- [Stored entries]
[Start of Attachment]
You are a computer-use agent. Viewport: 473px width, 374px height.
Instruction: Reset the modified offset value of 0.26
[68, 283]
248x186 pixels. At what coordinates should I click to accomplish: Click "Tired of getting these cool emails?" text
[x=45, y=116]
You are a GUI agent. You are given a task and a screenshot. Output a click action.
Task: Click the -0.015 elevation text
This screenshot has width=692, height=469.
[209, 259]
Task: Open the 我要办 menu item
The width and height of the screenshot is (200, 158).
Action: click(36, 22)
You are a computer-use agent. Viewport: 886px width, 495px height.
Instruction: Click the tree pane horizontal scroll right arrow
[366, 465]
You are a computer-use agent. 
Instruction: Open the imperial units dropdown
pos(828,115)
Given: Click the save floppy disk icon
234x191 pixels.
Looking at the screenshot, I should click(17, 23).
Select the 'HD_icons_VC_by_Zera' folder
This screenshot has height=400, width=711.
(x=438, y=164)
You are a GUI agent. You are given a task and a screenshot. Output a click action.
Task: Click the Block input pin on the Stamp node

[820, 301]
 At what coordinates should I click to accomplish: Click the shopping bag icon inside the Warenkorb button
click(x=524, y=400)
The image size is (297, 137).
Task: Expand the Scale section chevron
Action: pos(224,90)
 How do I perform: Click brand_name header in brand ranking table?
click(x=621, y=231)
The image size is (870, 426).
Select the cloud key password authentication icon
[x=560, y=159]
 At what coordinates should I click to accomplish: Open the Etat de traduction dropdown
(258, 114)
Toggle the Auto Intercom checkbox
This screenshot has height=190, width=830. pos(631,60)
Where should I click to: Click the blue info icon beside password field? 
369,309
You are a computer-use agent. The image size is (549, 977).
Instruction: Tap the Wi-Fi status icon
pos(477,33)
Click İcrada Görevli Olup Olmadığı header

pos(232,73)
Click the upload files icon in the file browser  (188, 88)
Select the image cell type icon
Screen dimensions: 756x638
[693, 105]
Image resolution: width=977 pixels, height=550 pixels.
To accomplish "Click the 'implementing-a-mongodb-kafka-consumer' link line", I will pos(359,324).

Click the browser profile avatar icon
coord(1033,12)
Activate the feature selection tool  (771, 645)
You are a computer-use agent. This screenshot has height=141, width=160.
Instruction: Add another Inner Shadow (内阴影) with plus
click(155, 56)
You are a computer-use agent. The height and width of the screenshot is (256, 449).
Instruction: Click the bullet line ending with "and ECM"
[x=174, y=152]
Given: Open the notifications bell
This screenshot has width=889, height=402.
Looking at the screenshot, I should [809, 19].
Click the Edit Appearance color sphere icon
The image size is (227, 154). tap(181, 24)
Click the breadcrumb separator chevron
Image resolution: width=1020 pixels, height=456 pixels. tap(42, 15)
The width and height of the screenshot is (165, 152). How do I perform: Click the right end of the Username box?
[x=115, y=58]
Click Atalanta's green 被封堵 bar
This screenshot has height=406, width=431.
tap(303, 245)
[End of Attachment]
- [Aim of the exercise] Every line above from the line with "248x186 pixels. At" to the line with "Image resolution: width=977", inclusive, must be returned exactly; no other line belongs in the reply.

- [Written reply]
248x186 pixels. At what coordinates should I click to accomplish: Click "Tired of getting these cool emails?" text
[x=45, y=116]
You are a GUI agent. You are given a task and a screenshot. Output a click action.
Task: Click the -0.015 elevation text
This screenshot has width=692, height=469.
[209, 259]
Task: Open the 我要办 menu item
The width and height of the screenshot is (200, 158).
Action: click(36, 22)
You are a computer-use agent. Viewport: 886px width, 495px height.
Instruction: Click the tree pane horizontal scroll right arrow
[366, 465]
You are a computer-use agent. 
Instruction: Open the imperial units dropdown
pos(828,115)
Given: Click the save floppy disk icon
234x191 pixels.
Looking at the screenshot, I should click(17, 23).
Select the 'HD_icons_VC_by_Zera' folder
This screenshot has height=400, width=711.
(x=438, y=164)
You are a GUI agent. You are given a task and a screenshot. Output a click action.
Task: Click the Block input pin on the Stamp node

[820, 301]
 At what coordinates should I click to accomplish: Click the shopping bag icon inside the Warenkorb button
click(x=524, y=400)
The image size is (297, 137).
Task: Expand the Scale section chevron
Action: pos(224,90)
 How do I perform: Click brand_name header in brand ranking table?
click(x=621, y=231)
The image size is (870, 426).
Select the cloud key password authentication icon
[x=560, y=159]
 At what coordinates should I click to accomplish: Open the Etat de traduction dropdown
(258, 114)
Toggle the Auto Intercom checkbox
This screenshot has height=190, width=830. pos(631,60)
Where should I click to: Click the blue info icon beside password field? 
369,309
You are a computer-use agent. The image size is (549, 977).
Instruction: Tap the Wi-Fi status icon
pos(477,33)
Click İcrada Görevli Olup Olmadığı header

pos(232,73)
Click the upload files icon in the file browser  (188, 88)
Select the image cell type icon
Screen dimensions: 756x638
[693, 105]
Image resolution: width=977 pixels, height=550 pixels.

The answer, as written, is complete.